Prevent the MedusaLocker ransomware attack
Preventing ransomware is the best solution for data security since it is easier and cheaper than recovering from attacks. MedusaLocker ransomware can cost your business’s future and even close its doors.
By taking these proactive measures, individuals and organizations can reduce the risk of a MedusaLocker ransomware attack and protect their data from being encrypted and held for ransom.
These are a few tips to ensure you can avoid ransomware attacks:
- Educate employees on cybersecurity and phishing awareness to help them recognize and avoid phishing attempts.
- Implement security measures, such as firewalls, antivirus software, and intrusion detection systems, to detect and block malicious traffic.

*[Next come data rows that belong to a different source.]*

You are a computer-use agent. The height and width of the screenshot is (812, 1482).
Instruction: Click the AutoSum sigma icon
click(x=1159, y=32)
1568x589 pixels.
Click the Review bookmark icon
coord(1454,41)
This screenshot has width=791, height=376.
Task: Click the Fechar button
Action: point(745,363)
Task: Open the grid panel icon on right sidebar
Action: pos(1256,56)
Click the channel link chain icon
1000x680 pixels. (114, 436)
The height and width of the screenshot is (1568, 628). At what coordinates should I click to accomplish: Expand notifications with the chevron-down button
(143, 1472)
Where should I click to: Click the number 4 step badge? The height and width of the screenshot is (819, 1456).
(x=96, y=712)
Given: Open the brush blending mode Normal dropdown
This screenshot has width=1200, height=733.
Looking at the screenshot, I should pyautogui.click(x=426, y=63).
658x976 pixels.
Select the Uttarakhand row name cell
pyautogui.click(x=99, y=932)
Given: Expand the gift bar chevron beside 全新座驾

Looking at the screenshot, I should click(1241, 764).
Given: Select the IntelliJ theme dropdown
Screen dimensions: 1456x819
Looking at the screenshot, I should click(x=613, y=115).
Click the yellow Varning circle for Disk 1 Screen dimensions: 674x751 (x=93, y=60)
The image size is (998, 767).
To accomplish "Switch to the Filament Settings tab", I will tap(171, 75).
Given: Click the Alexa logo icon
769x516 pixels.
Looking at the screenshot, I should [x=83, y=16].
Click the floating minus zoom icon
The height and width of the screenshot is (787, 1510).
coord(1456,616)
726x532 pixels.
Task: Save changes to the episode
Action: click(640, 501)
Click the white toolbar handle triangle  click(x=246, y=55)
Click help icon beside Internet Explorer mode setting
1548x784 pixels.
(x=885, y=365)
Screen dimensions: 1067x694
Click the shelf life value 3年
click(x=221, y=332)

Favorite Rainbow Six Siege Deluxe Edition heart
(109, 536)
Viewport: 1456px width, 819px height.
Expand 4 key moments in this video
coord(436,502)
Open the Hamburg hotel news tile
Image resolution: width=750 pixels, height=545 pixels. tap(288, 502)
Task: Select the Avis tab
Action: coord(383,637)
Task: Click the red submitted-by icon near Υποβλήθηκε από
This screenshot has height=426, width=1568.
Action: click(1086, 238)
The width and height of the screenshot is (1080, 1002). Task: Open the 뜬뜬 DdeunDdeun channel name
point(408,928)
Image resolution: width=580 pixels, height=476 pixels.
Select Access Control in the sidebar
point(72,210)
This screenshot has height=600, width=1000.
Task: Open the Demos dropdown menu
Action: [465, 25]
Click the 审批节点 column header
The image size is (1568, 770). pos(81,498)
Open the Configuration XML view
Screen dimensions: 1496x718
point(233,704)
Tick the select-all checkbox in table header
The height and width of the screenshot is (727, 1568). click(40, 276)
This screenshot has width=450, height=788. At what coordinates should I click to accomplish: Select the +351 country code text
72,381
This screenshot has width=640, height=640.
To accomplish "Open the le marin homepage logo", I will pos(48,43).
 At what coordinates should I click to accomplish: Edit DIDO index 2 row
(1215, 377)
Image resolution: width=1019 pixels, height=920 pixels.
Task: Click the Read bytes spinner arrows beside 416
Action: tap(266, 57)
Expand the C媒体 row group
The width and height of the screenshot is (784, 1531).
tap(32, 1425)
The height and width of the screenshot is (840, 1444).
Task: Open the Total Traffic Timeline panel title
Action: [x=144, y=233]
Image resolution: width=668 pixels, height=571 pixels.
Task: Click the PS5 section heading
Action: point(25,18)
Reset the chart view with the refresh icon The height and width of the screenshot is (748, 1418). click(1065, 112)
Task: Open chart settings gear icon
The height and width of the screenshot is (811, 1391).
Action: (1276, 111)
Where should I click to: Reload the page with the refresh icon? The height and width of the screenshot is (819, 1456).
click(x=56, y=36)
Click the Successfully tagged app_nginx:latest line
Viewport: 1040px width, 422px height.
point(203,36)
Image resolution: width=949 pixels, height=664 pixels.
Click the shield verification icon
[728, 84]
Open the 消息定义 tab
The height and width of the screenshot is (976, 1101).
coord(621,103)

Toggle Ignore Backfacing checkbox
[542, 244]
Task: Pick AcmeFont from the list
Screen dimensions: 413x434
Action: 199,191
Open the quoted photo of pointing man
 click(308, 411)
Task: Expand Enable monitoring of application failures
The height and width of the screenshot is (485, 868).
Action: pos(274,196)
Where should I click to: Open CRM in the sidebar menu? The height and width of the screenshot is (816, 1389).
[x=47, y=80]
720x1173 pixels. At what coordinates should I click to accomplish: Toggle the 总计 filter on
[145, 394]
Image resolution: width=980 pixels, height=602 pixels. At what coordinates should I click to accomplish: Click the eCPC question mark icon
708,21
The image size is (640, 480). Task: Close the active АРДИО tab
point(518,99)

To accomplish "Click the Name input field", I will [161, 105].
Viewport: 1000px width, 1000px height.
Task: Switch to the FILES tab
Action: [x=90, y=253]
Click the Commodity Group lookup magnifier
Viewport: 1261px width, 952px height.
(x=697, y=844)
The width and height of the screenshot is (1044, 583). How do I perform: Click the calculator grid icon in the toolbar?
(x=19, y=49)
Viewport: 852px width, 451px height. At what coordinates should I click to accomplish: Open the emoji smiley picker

- Stay vigilant and monitor network activity for any signs of suspicious behavior.
- Keep software up to date with the latest security patches to prevent ransomware from exploiting unpatched vulnerabilities.
- Implement strong access controls, such as multi-factor authentication and regular credential monitoring, to prevent ransomware operators from gaining access to systems using stolen or weak credentials.
- Secure unmanaged devices and BYOD policies by implementing security measures such as device encryption and remote wipe capabilities.
- Regularly scan and patch internet-facing applications to prevent ransomware operators from exploiting vulnerabilities.